Second Quarter 2018 Commentary                                                                 

July 3, 2018

Dear Clients, Colleagues and Friends:

Our mid-year commentary will start with a riddle for you: How much older are you really on your birthday?  Hint: not one year, but first:

Halfway through 2018, the investment landscape continues an uncertain path. Day-to-day stock market volatility has been high, the world is bracing for the uncertain impact of newly invoked protectionist tariffs, interest rate increases and continued political uncertainty. US stocks have clung to modest gains year-to-date, but much of this return has been achieved within a small number of growth, technology, and small company shares – think Amazon, Apple etc. Safer assets such as bonds, alternatives and value stocks have experienced mixed returns this year, with long bonds, international stocks and many hedge funds reporting negative returns year-to-date.

I use the term ‘year to date’ often when referring to returns. It does seem like a reasonable time period to consider how your portfolio is doing. But is it really? This brings me to the answer to the riddle above. “How much older are you on your birthday?” Answer: only one DAY. Corny, I know.
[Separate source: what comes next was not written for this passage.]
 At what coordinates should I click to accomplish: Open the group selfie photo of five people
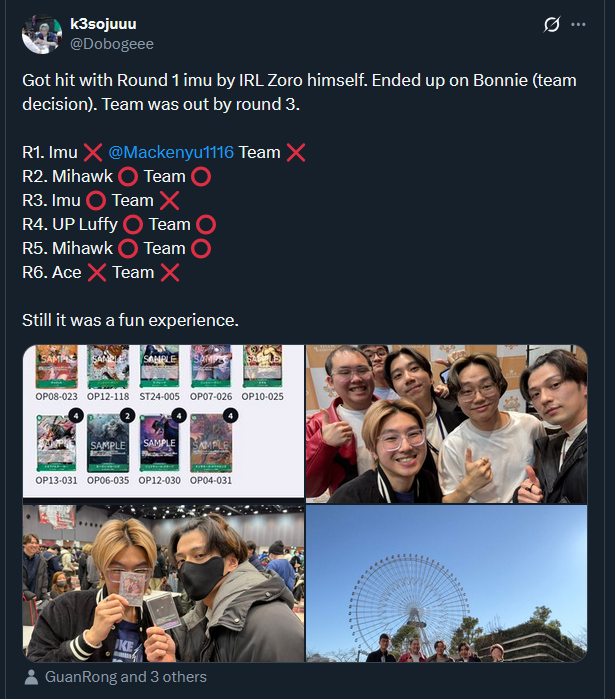447,424
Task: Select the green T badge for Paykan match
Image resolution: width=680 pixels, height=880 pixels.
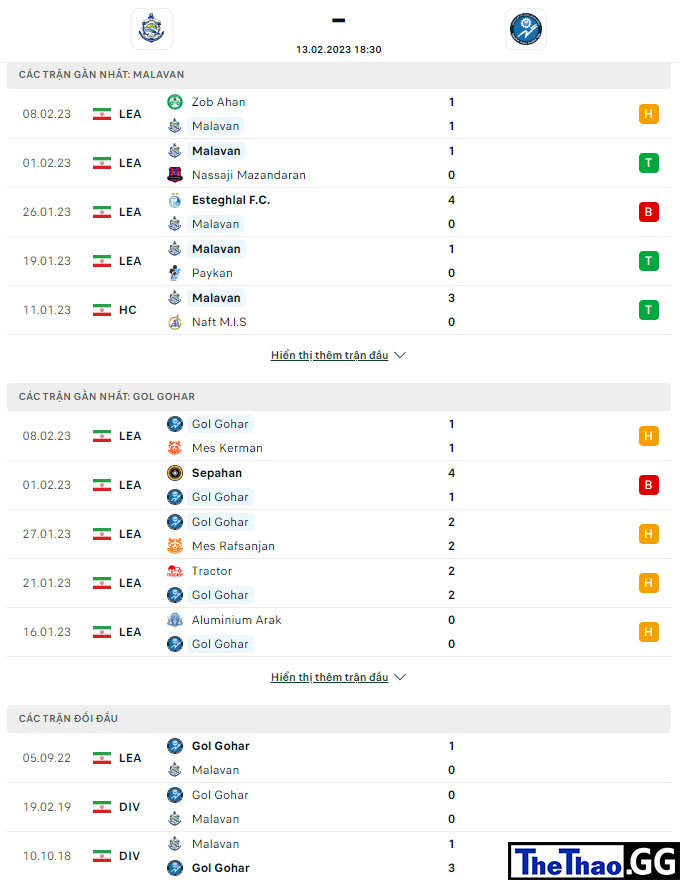Action: click(x=649, y=261)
However, the real correct answer is that it depends on what point you’re starting your measurement from. So, you may, in fact, be a year older on your birthday, darn.

When thinking about investment returns and ‘how am I doing?’ it’s helpful to consider the ‘riddle’ above. Investing is simultaneously about the long term, short term, and intermediate term. ‘Year-to-date,’ ‘one year’ or ‘three years’ are all commonly used time periods for comparing investment returns, but these are arbitrary markers and the numbers are constantly moving. What truly matters is whether your portfolio is outpacing inflation and responding to your specific needs. This means growing with the long-term investment strategy (for money that is not needed for ten years or more), earning income and carefully growing the ‘intermediate’ capital (to be used within two to ten years), and earning the most yield possible while protecting short term capital, (to be used in the next one to three years).  When constructing and managing portfolios, we build each one to suit, keeping in mind your specific time horizons, risk tolerance, historical returns, and a host of other factors. The result is a jumble, but a purposeful one.
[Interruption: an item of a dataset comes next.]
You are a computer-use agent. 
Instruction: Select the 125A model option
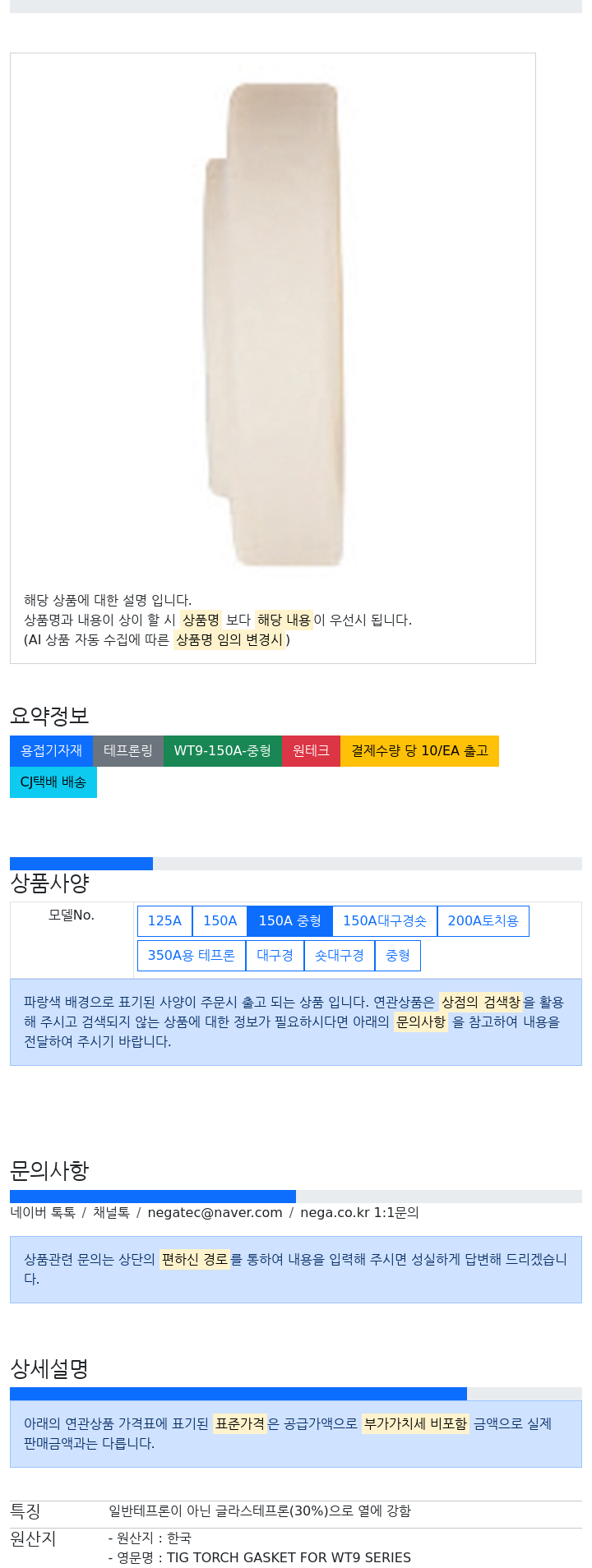pos(164,920)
Trailing periods are still useful for us to evaluate and compare performance. Indeed, it’s still the best way to ensure your investments are keeping pace with the broader markets and their peer groups. It also is useful to see which markets are outperforming or not. All of this helps guide our decision-making and the selection of the elements that comprise your portfolios.
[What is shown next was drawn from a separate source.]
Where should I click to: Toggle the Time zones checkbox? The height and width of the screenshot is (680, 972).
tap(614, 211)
Speaking of birthdays, a Happy 242nd Birthday to the United States of America! I wish you and your families a safe and happy summer! Call or email with any questions at all.

Scott Lasky, CFP

IMPORTANT INFORMATION: You should not construe the contents of this letter as legal, tax, investment or other advice. No representation, warranty or undertaking, express or implied, is given as to the accuracy or completeness of the information or opinions contained herein by Lionshead Wealth Management, its Member and its employees, and no liability is accepted by  such persons for the accuracy or completeness of any such information or opinions stated herein. This information does not constitute an offer to sell or the solicitation of an offer to buy any security.